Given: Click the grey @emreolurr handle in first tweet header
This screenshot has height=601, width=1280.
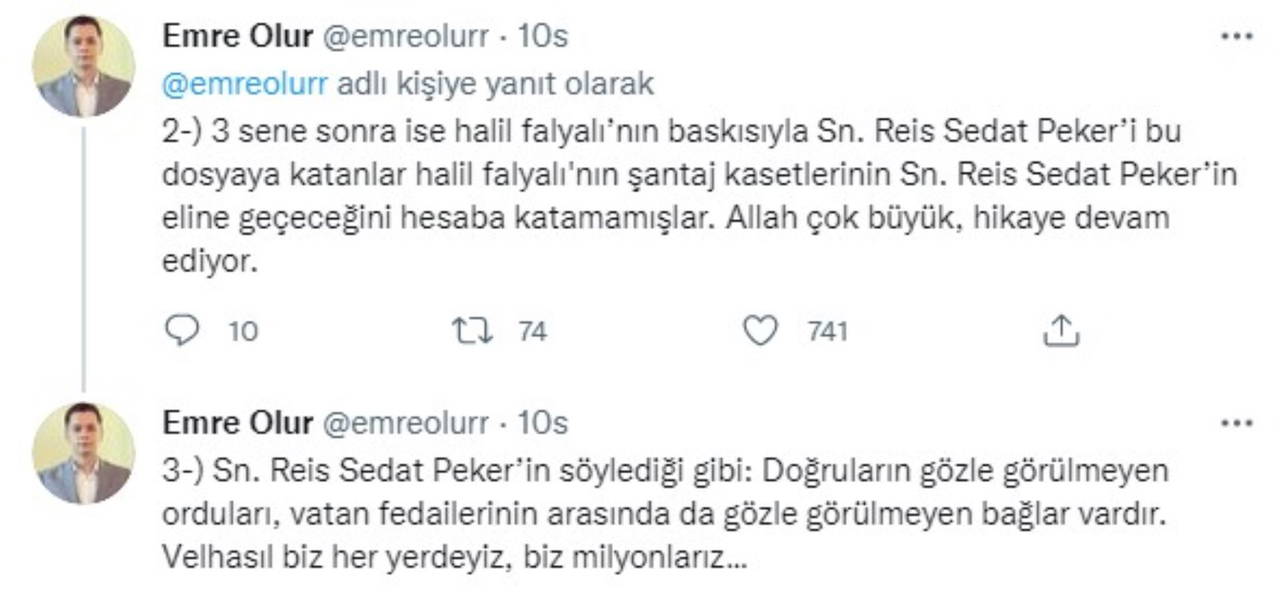Looking at the screenshot, I should 405,37.
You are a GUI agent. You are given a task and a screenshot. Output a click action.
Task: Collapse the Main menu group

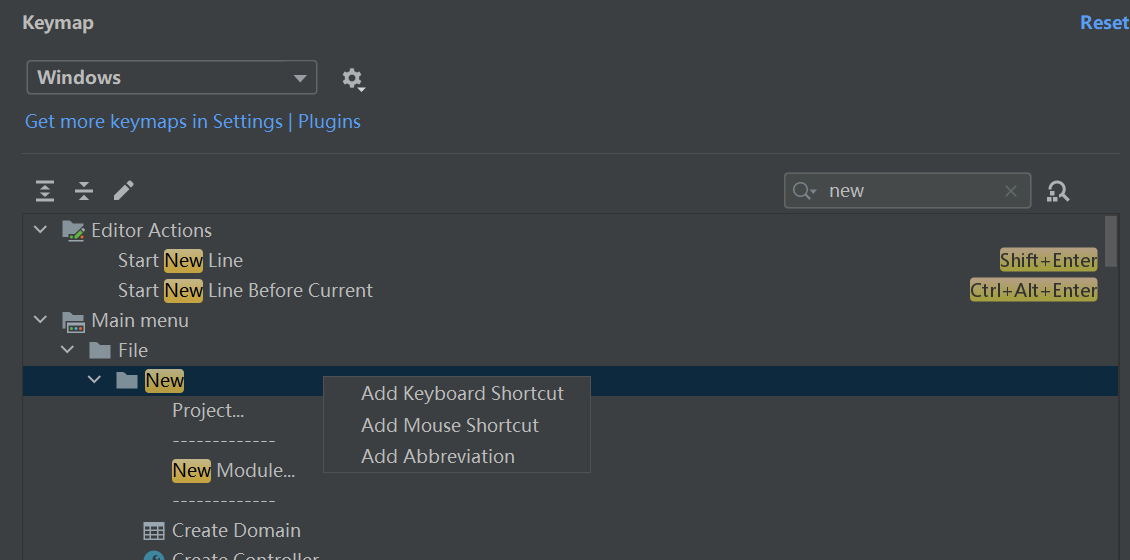[x=40, y=320]
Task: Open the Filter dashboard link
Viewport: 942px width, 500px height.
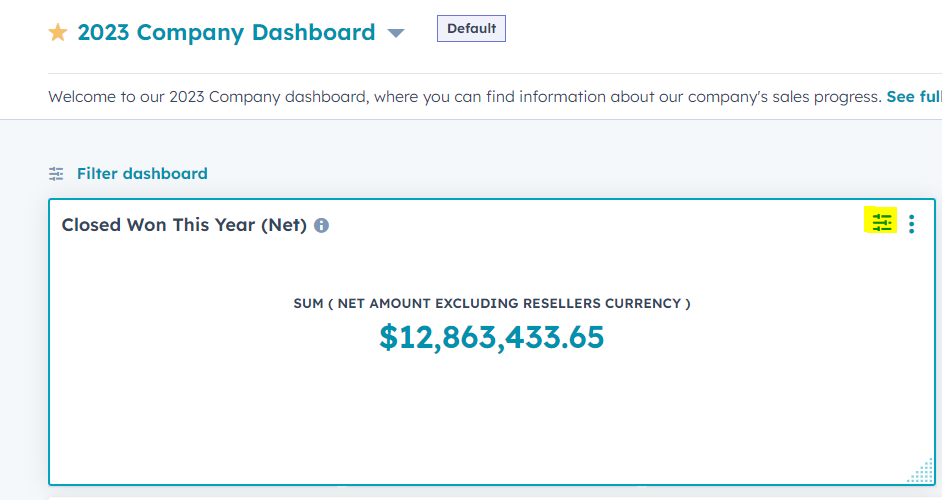Action: click(x=142, y=174)
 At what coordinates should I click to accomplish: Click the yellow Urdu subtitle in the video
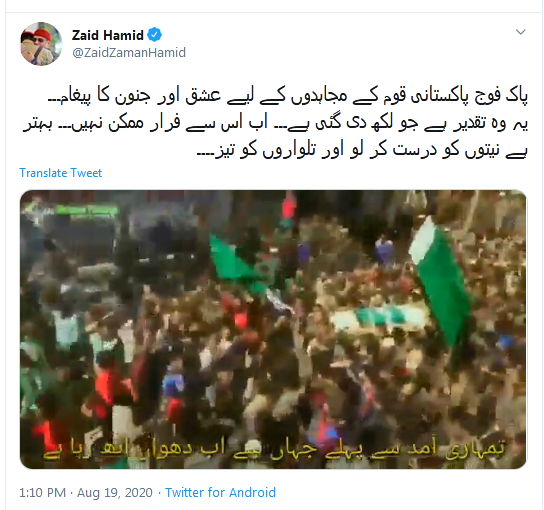274,449
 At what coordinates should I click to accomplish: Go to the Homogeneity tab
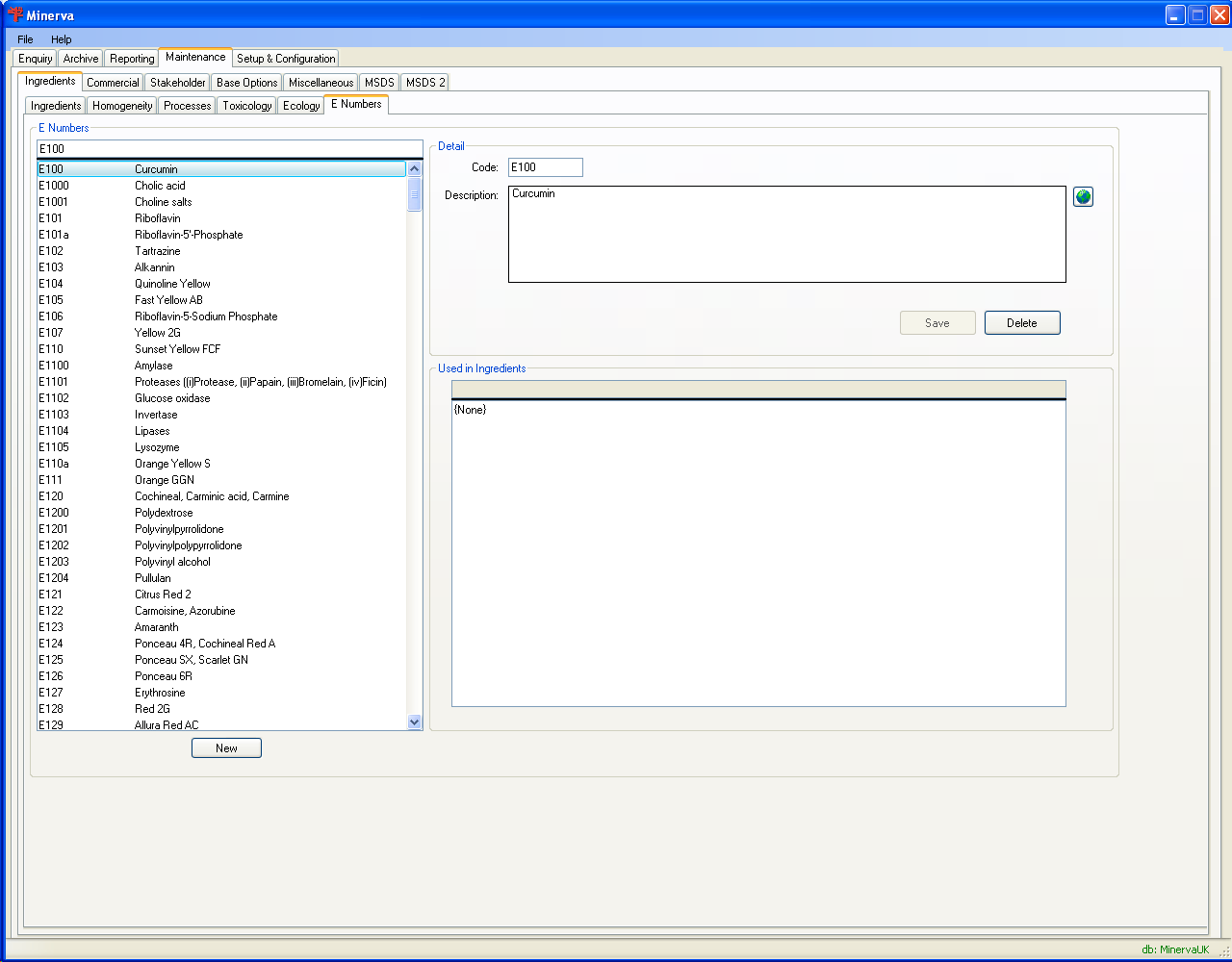click(122, 106)
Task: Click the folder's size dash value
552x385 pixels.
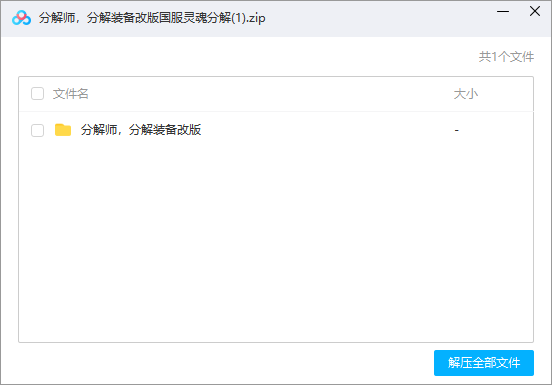Action: (x=457, y=130)
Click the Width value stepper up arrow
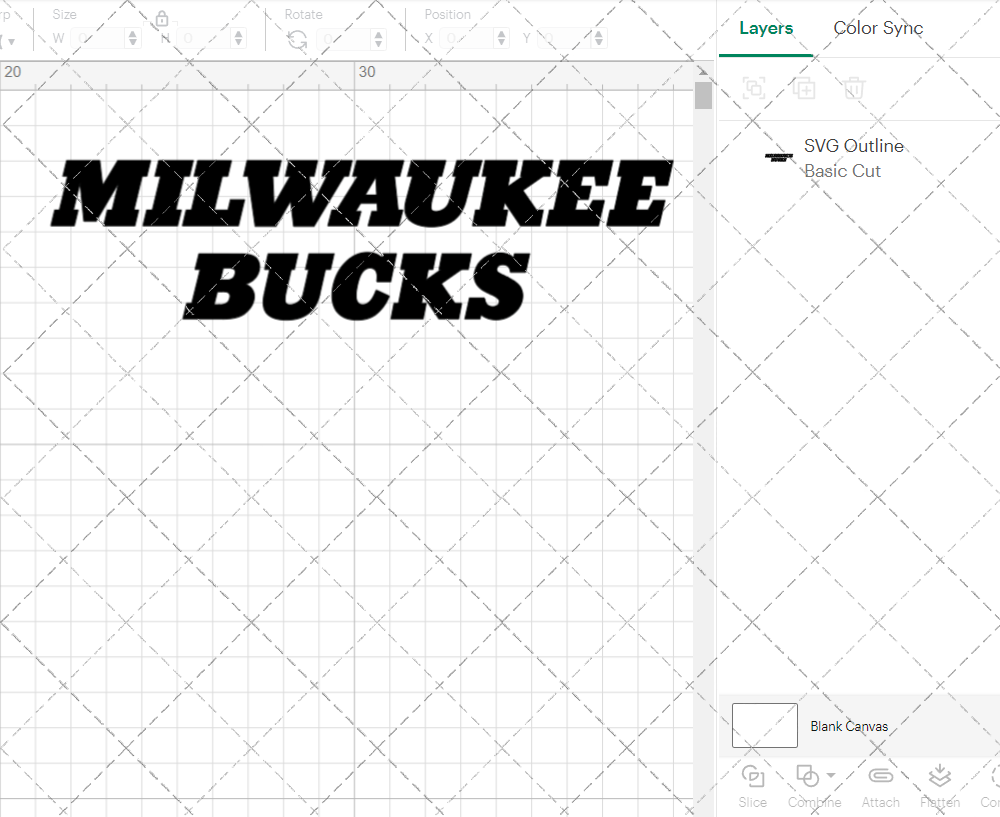Viewport: 1000px width, 817px height. pos(131,33)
━━━━━━━━━━━━━━━━
Retype exactly the lines from the line containing "At what coordinates should I click to accomplish: Click" through the end of the entries above, including both ends, and leave every picture out.

EXERCISE ANSWER »
 At what coordinates should I click to accomplish: Click the yellow Urdu subtitle in the video
274,449
 At what coordinates should I click to accomplish: Go to the Homogeneity tab
click(122, 106)
Task: Click the folder's size dash value
552x385 pixels.
Action: (x=457, y=130)
Click the Width value stepper up arrow
Viewport: 1000px width, 817px height. pos(131,33)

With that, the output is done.